Suitability of Apache NiFi as a metrics collection tool
Mad Devs
Posted on February 1, 2022
“If you can’t measure it, you can’t manage it”
Peter Drucker, father of management thinking
Metrics are essential for a successful company. As a metric, we understand a set of measures used for assessing and comparing a company's performance. They are usually used to build a dashboard that's regularly reviewed by management or analysts.

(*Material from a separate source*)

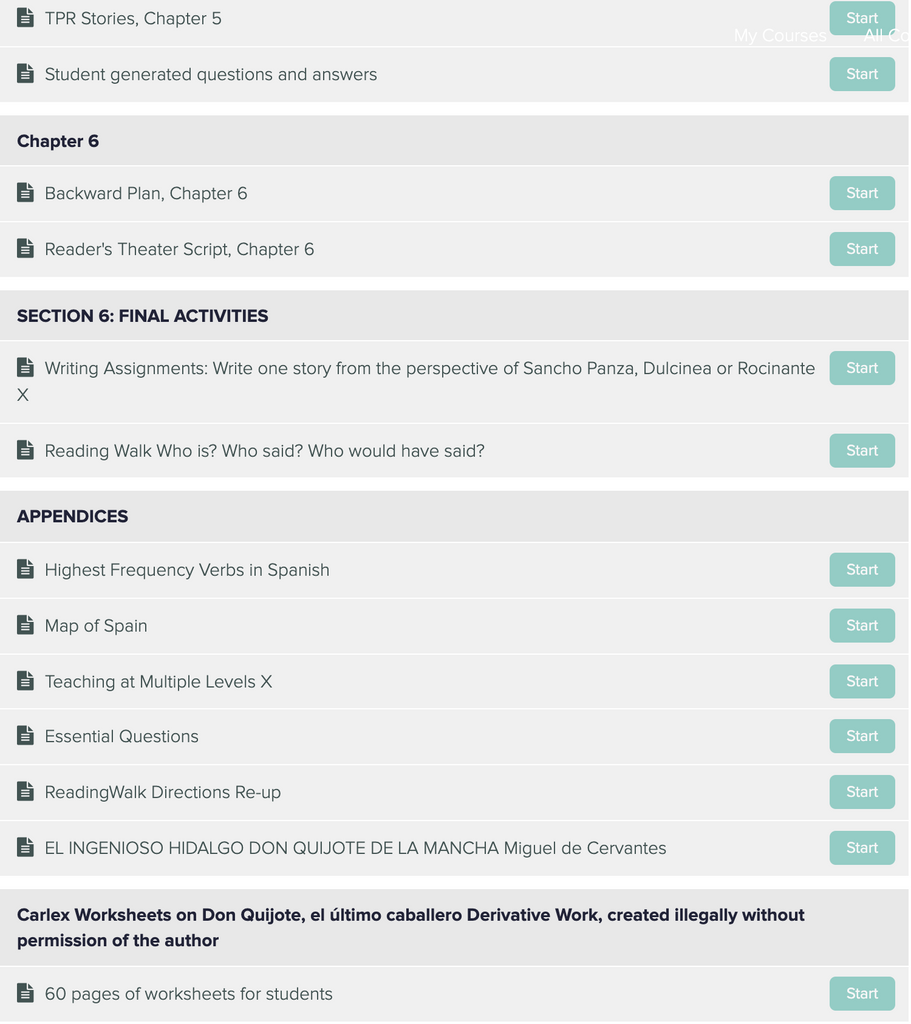Start Teaching at Multiple Levels X
Image resolution: width=911 pixels, height=1024 pixels.
point(862,681)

There are several uses where a good metrics program is almost crucial:
- Problem analysis - metrics help identify the reasons why your company is failing to meet its ultimate business goal;
- Process improvement - metrics show what is working and what is not working and need adjustments;
- Recognition - metrics identify the processes and employees that are truly impacting for high performance;
- Goal settings - metrics process have impact on specific goal settings, key performance indicators, and milestones;
- Budgeting - metrics can be used to justify continuing or increasing funding.
- Trend development - good for developing trends that influence the dynamics of a company's process.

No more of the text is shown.